Fighting for control?

Although Guinee agrees with many of the points that Corvex and Related made in its two open letters regarding the company’s management issues, he believes the group of investors is overly aggressive in its assessment of net asset value. Corvex and Related have stated that they considered the value of the stock—prior to the offering—to be at $40 per share. “Right now, CommonWealth is a $15 stock saddled with RMR’s external management, egregious fee structure and low quality service, but a $25 stock as a liquidation play or in the hands of a high-quality, internal management team,” says Guinee.

RMR is not likely to give up the company without a fight. The firm collects about $77 million per year in high margin fees from its management duties at CommonWealth. In addition, losing CommonWealth would threaten its larger livelihood, which also includes external management of several other REITs including Select Income REIT, Government Properties Income Trust, Senior Housing Properties Trust and Hospital Properties Trust. Guinee gives the takeover bid about a 50-50 chance of success and expects that it will be a two-year process. If either the activist shareholders throw in the towel or CWH/RMR prevails after a lengthy court battle, the stock price will likely retract to about $15 per share, he adds.
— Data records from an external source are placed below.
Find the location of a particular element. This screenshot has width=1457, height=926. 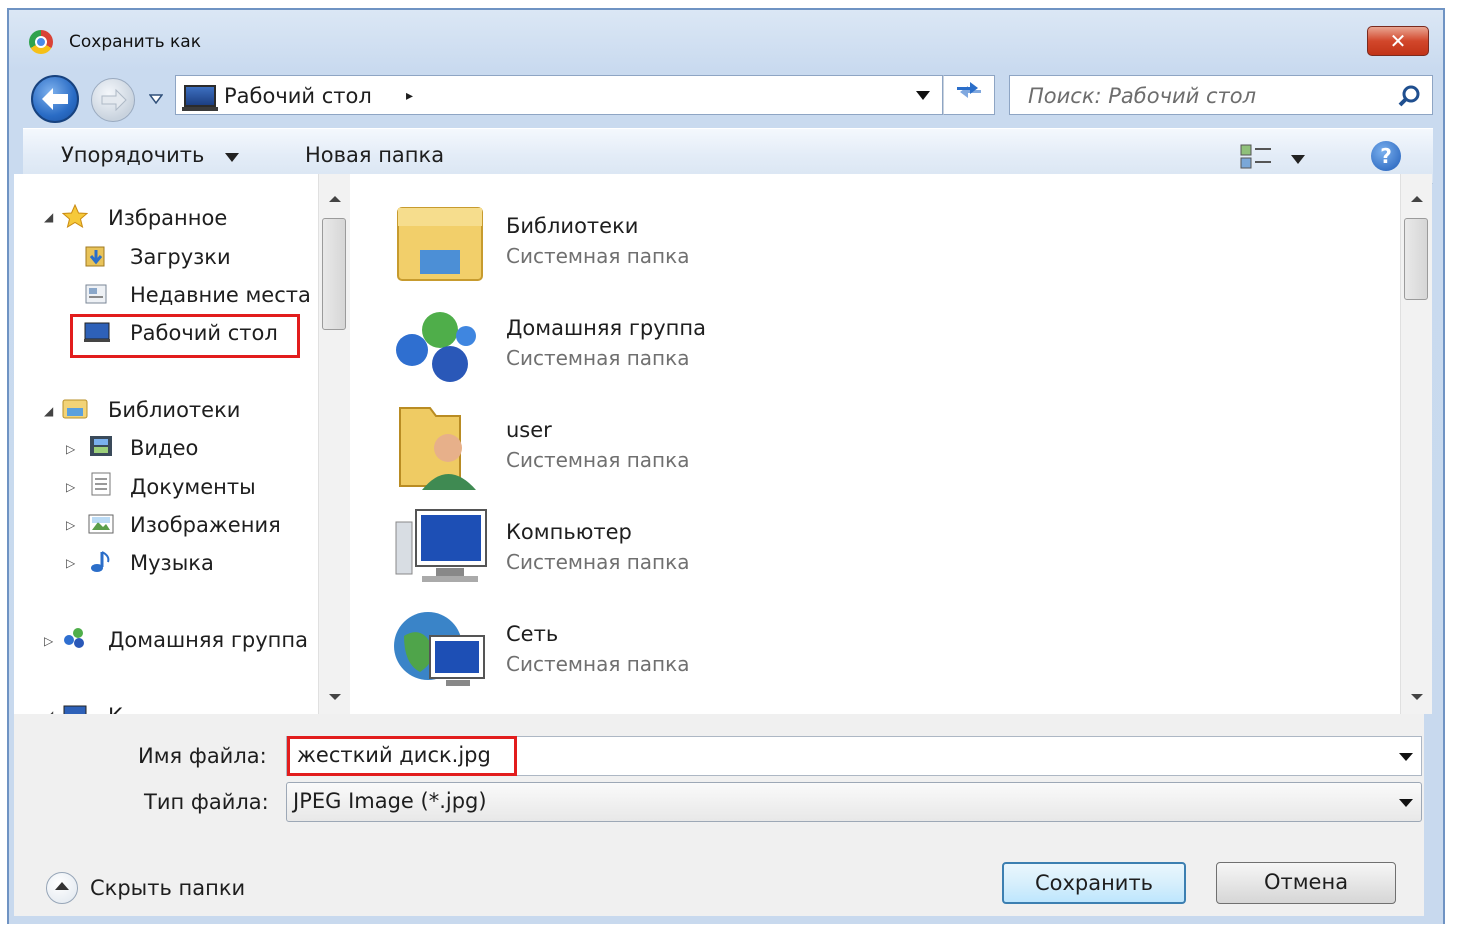

item-name: Домашняя группа is located at coordinates (606, 328).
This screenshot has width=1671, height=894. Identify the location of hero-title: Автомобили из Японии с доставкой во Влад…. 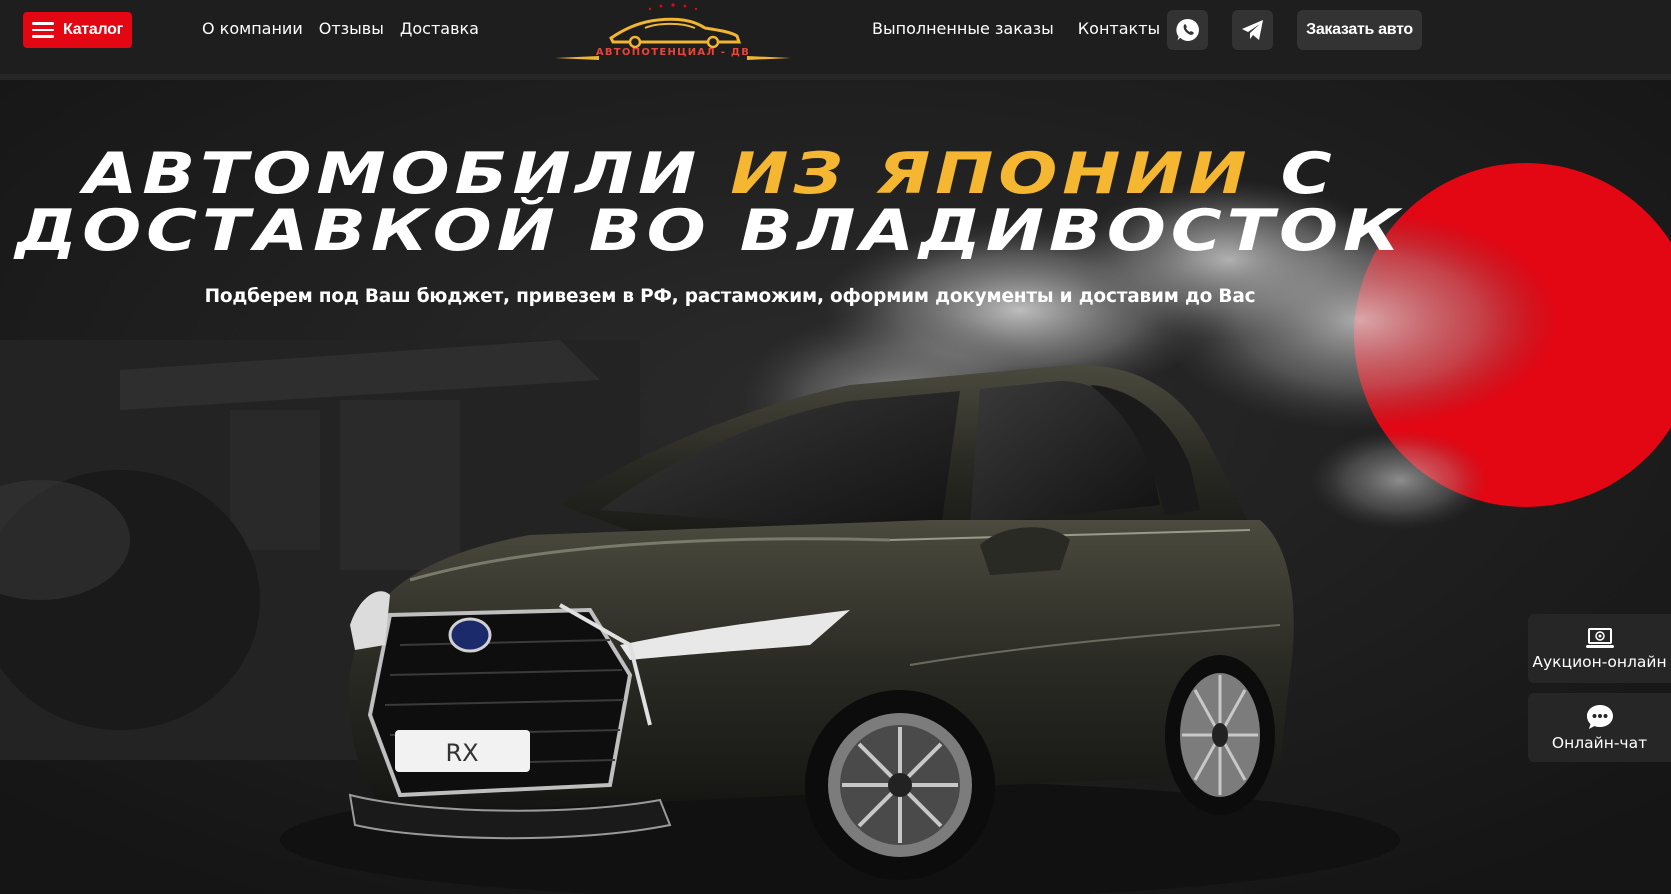
(752, 203).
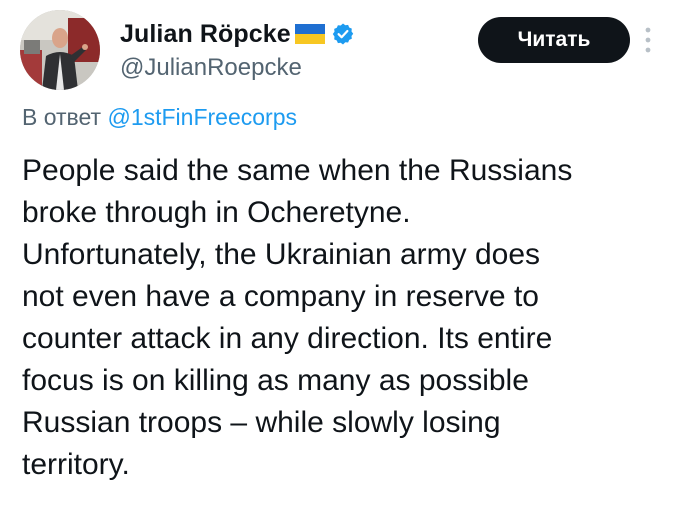 The width and height of the screenshot is (680, 516). What do you see at coordinates (554, 40) in the screenshot?
I see `follow-button: Читать` at bounding box center [554, 40].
A critical point to note is that CWH is not representative of most public REITs, emphasizes Knott. “Most public REITs have a clean structure whereby investors are aligned with management and everyone is in the same boat,” he says. That was part of the maturation of the REIT industry in the 1990s. Public investors demanded conflict-free structures in order to help recapitalize the real estate industry in the wake of the late 1980s bust.

But CommonWealth REIT and the other RMR-advised companies are different. They are externally advised, so the advisor—RMR—gets paid a fee based on the size of the asset base, not performance for investors. There is a clear misalignment between shareholders and management, says Knott. “This structure is why Green Street has never covered the RMR companies. The conflict is too difficult to value,” he says. Management is incentivized to maximize the value of the advisor, not the REIT. “They are not eating their own cooking, and that is the problem with the externally advised structure, which is prevalent largely among non-traded REITs, not public REITs,” he adds.